[01] Belov Petr A., Bauman Moscow State Technical University, Engineering Research and Education Center «New Materials, Composites and Nanotechnologies», Moscow, Russia.

The model of two-dimensional defectless medium is formulated as a special case of the general theory of three-dimensional medium with fields of conserved dislocations with adhesive properties of a surface limiting it. Potential energy in the general theory is the sum of volume and superficial integral from the corresponding densities of energy. In a limit case, when thickness of shell is equal to zero, volume part of potential energy become equal to zero. As a result the potential energy of such an object is defined only by the surface potential energy. A Single Wall Nano Tube (SWNT) is examined as an example of such two-dimensional medium. The problem statement of a SWNT axial deforming, and the torsion one, are examined. The general statement of an axisymmetric problem within the gradient theory of adhesion is formulated.
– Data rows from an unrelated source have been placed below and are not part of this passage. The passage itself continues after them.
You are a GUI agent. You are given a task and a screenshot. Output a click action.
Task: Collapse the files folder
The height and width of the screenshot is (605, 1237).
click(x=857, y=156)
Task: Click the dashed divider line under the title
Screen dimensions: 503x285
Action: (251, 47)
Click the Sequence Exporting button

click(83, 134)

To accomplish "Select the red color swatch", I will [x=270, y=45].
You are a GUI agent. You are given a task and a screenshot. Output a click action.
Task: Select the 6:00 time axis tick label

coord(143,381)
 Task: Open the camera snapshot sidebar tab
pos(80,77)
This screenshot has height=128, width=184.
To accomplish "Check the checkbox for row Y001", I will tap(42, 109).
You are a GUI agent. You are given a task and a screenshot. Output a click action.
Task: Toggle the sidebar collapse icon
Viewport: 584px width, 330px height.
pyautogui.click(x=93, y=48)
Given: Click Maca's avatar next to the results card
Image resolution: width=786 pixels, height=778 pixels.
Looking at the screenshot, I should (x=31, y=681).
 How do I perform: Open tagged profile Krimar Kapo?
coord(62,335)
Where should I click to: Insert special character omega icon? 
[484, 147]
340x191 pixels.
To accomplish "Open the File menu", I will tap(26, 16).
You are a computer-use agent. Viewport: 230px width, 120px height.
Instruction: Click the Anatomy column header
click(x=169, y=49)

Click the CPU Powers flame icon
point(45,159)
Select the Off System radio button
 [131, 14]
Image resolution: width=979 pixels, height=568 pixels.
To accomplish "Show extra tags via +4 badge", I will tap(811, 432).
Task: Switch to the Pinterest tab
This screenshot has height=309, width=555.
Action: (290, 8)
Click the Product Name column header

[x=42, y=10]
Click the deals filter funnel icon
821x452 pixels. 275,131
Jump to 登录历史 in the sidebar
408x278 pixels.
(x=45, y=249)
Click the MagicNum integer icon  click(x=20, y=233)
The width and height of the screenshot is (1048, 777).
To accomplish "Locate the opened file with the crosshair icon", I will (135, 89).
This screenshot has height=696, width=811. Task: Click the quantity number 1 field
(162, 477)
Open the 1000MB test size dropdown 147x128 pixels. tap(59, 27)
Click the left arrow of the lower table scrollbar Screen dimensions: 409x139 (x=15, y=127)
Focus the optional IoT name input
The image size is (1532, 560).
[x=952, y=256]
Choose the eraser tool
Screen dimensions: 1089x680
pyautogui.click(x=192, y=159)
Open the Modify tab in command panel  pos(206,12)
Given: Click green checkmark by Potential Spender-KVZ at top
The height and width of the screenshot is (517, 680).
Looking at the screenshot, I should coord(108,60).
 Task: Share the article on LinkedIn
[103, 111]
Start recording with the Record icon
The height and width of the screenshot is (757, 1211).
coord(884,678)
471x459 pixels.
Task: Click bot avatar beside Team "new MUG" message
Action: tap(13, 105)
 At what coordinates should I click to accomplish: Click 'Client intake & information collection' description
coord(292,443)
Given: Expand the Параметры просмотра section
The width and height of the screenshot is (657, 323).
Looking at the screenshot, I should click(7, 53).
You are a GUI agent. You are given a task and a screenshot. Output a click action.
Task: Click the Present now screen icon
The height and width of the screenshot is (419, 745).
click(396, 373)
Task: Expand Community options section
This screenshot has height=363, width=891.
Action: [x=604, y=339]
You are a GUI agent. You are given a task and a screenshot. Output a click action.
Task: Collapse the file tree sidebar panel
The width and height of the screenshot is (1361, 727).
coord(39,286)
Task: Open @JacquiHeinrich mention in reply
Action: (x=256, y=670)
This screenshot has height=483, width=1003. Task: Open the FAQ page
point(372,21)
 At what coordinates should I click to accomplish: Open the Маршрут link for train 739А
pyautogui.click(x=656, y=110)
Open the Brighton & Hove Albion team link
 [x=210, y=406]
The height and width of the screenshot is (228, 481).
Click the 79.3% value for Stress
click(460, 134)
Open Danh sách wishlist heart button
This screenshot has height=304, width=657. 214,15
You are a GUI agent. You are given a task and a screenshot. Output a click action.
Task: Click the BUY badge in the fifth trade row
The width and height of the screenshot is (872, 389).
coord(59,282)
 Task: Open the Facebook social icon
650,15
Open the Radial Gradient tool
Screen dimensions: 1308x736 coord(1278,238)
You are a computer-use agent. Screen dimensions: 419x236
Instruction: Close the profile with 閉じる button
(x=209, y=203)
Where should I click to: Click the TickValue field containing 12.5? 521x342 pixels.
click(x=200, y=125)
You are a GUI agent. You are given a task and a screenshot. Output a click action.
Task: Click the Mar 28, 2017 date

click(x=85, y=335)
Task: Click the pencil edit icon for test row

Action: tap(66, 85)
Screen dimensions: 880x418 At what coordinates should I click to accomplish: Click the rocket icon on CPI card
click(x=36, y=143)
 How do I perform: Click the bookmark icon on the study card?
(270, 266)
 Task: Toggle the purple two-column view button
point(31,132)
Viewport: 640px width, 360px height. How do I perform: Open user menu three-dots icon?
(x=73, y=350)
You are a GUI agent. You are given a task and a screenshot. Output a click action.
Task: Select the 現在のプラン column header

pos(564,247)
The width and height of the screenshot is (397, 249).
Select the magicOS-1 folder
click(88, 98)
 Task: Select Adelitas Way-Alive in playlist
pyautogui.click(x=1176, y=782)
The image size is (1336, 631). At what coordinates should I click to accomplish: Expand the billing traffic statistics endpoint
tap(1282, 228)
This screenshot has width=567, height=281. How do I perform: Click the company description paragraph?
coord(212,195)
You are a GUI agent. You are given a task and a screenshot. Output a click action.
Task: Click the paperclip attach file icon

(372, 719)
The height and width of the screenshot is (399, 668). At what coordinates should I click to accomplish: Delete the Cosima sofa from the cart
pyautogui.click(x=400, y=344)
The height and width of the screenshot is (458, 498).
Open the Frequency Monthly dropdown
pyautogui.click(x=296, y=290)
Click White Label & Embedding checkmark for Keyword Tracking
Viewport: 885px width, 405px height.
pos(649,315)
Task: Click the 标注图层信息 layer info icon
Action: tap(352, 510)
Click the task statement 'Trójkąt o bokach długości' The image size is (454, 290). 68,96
Special cases are studied: a case of ideal and purely gradient adhesion, quasiclassical case, cases at big and small sizes of radius of SWNT. It is shown that the case of ideal adhesion corresponds to correct statement of the membrane theory of cylindrical shell. The case of purely gradient adhesion corresponds to correct statement of the theory of edge effect of cylindrical shell. It is shown, that particular case of the quasiclassical theory of cylindrical shell is not consecutive approach of the general theory when moduli of ideal adhesion are partially considered, and partially - moduli of purely gradient adhesion. The characteristic feature of all statements is the fact that the mechanical properties of SWNT are not defined by “volumetric” moduli but by adhesive ones which have different physical dimension which coincides with the dimension of the corresponding stiffness of classical and nonclassical shells.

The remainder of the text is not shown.